| TASK DETAILS |
Copy out the rows word for word, starting at the line with "Environmental policy (395, 1095)" and continuing through the final row, with both of those lines included.
*** MATERIAL FOR THIS TASK ***
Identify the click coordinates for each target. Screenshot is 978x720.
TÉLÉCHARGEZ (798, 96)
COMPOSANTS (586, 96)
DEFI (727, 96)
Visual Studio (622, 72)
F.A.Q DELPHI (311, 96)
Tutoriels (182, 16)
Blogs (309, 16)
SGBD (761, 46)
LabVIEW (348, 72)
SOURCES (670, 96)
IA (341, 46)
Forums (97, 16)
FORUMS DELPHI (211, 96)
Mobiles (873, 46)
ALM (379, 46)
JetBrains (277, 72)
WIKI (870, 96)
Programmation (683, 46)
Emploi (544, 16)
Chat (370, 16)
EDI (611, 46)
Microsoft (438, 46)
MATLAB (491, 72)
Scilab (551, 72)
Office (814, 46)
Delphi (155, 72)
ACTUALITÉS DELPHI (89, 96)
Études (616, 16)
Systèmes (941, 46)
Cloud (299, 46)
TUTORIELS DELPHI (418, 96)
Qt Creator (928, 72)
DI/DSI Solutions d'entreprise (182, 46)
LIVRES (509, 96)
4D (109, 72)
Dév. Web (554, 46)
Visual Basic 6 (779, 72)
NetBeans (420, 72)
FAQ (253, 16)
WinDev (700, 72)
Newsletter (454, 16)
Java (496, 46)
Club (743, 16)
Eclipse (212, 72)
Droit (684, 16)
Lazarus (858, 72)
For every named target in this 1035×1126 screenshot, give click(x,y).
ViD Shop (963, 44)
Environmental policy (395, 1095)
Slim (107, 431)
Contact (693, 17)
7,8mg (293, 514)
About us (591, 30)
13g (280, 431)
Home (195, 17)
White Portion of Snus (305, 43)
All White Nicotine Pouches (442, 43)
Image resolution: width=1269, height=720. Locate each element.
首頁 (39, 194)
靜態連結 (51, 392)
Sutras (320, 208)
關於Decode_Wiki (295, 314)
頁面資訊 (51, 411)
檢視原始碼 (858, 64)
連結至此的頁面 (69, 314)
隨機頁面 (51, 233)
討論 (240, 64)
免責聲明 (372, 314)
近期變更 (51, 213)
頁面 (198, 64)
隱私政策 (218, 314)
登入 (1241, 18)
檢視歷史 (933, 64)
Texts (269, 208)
***
| THE SOLUTION |
Environmental policy (395, 1095)
Slim (107, 431)
Contact (693, 17)
7,8mg (293, 514)
About us (591, 30)
13g (280, 431)
Home (195, 17)
White Portion of Snus (305, 43)
All White Nicotine Pouches (442, 43)
Image resolution: width=1269, height=720. Locate each element.
首頁 (39, 194)
靜態連結 (51, 392)
Sutras (320, 208)
關於Decode_Wiki (295, 314)
頁面資訊 (51, 411)
檢視原始碼 (858, 64)
連結至此的頁面 (69, 314)
隨機頁面 (51, 233)
討論 (240, 64)
免責聲明 (372, 314)
近期變更 (51, 213)
頁面 (198, 64)
隱私政策 (218, 314)
登入 (1241, 18)
檢視歷史 (933, 64)
Texts (269, 208)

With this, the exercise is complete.